Rows for locating described items
**********

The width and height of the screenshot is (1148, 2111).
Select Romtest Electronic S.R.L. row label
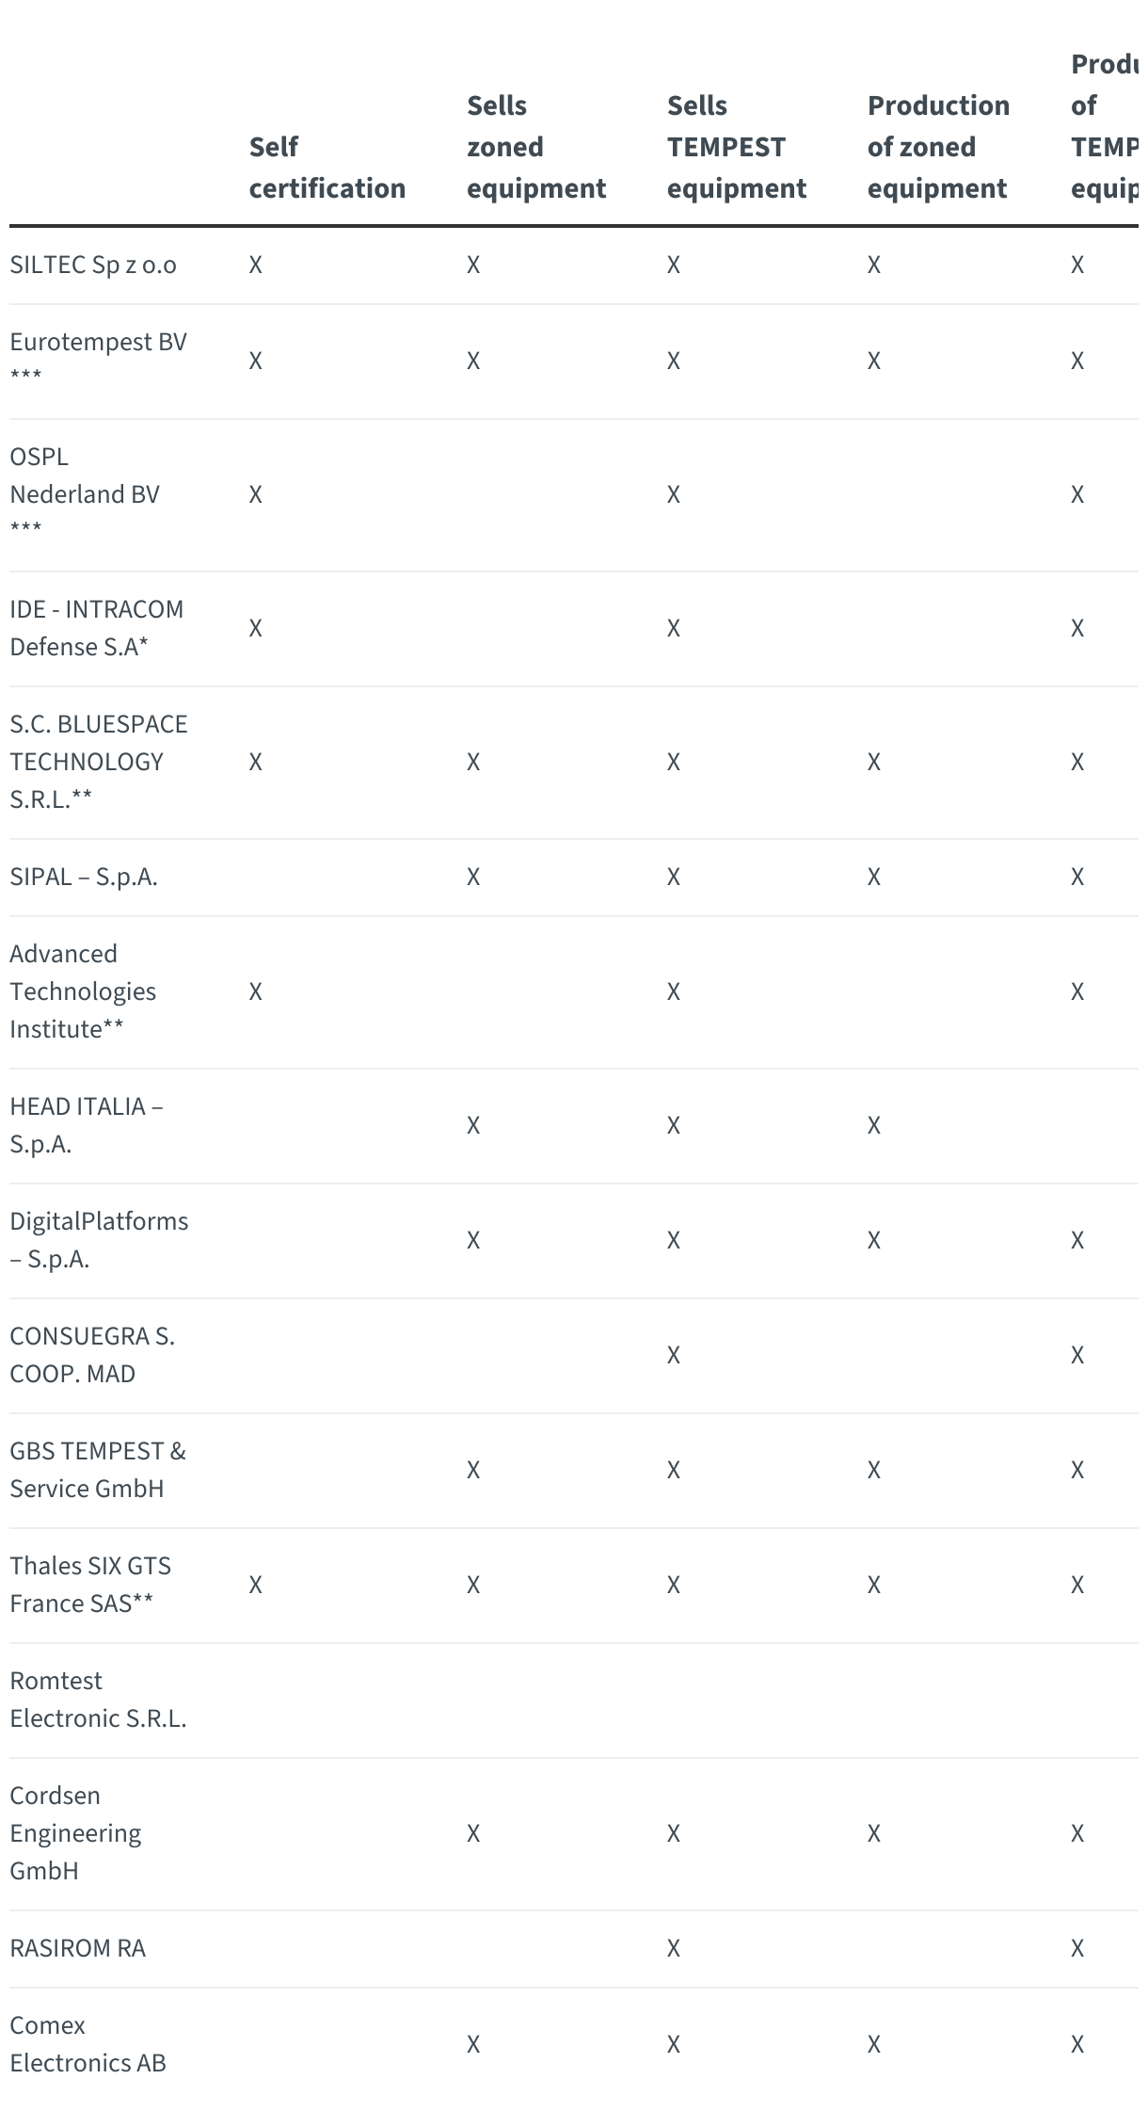point(98,1700)
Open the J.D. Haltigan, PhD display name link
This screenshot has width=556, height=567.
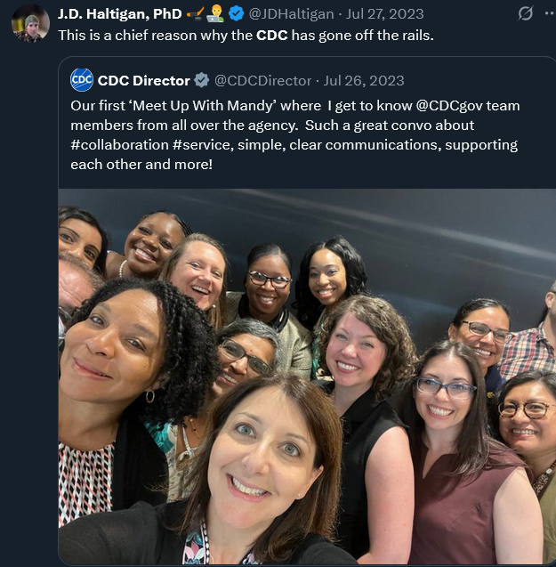(x=120, y=14)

**********

* Direction *
List every line of the rows above that contains the word "width", matching its case exactly.

* Answer in full *
The width and height of the screenshot is (1148, 2111).
This screenshot has width=556, height=567.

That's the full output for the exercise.